WORK TASK: Word for word, please restate each record and pass over the pictures.

BEGIN INPUT

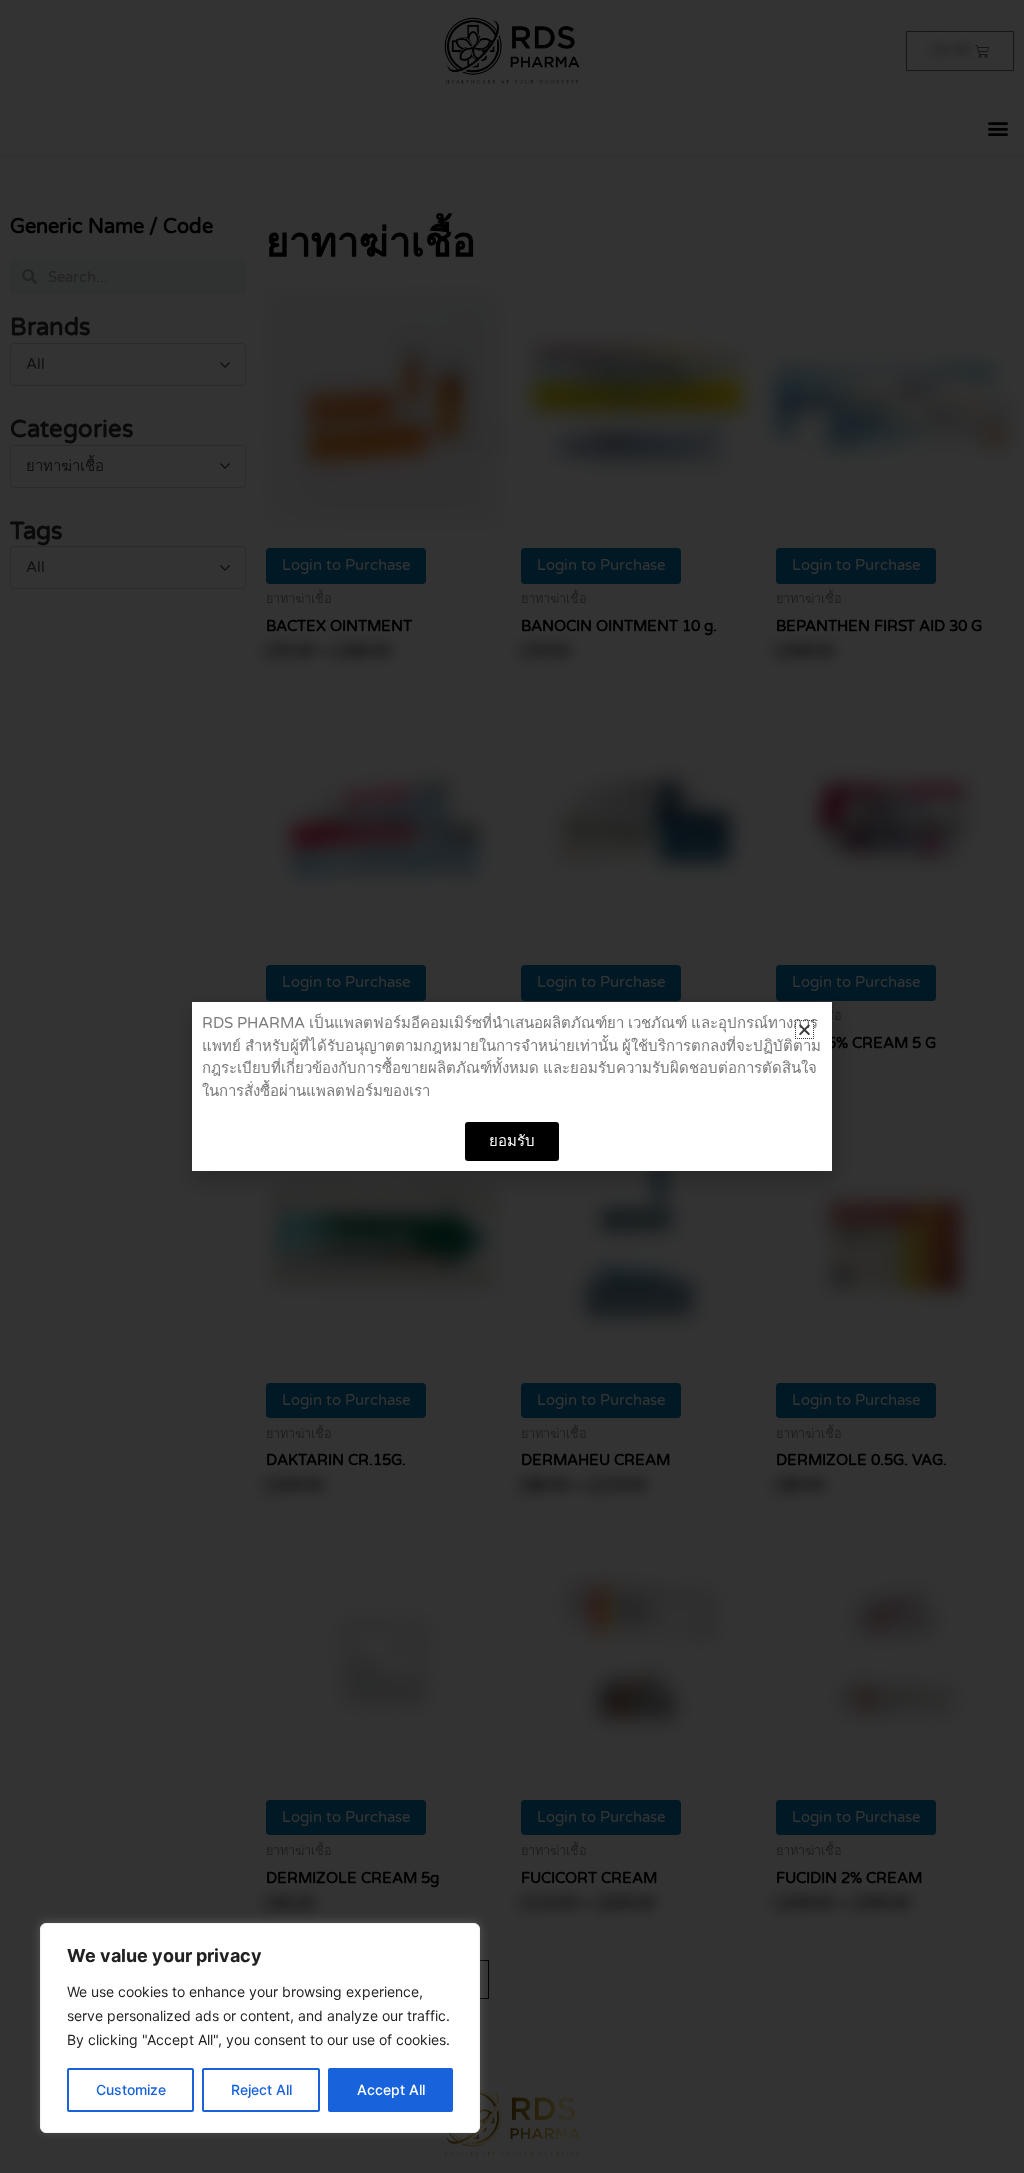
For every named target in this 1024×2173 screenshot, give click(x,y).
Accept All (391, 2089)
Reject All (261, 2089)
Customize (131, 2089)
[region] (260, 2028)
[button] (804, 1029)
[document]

END INPUT

OUTPUT BELOW:
For every named target in this 1024×2173 screenshot, give click(x,y).
Accept All (391, 2089)
Reject All (261, 2089)
Customize (131, 2089)
[region] (260, 2028)
[button] (804, 1029)
[document]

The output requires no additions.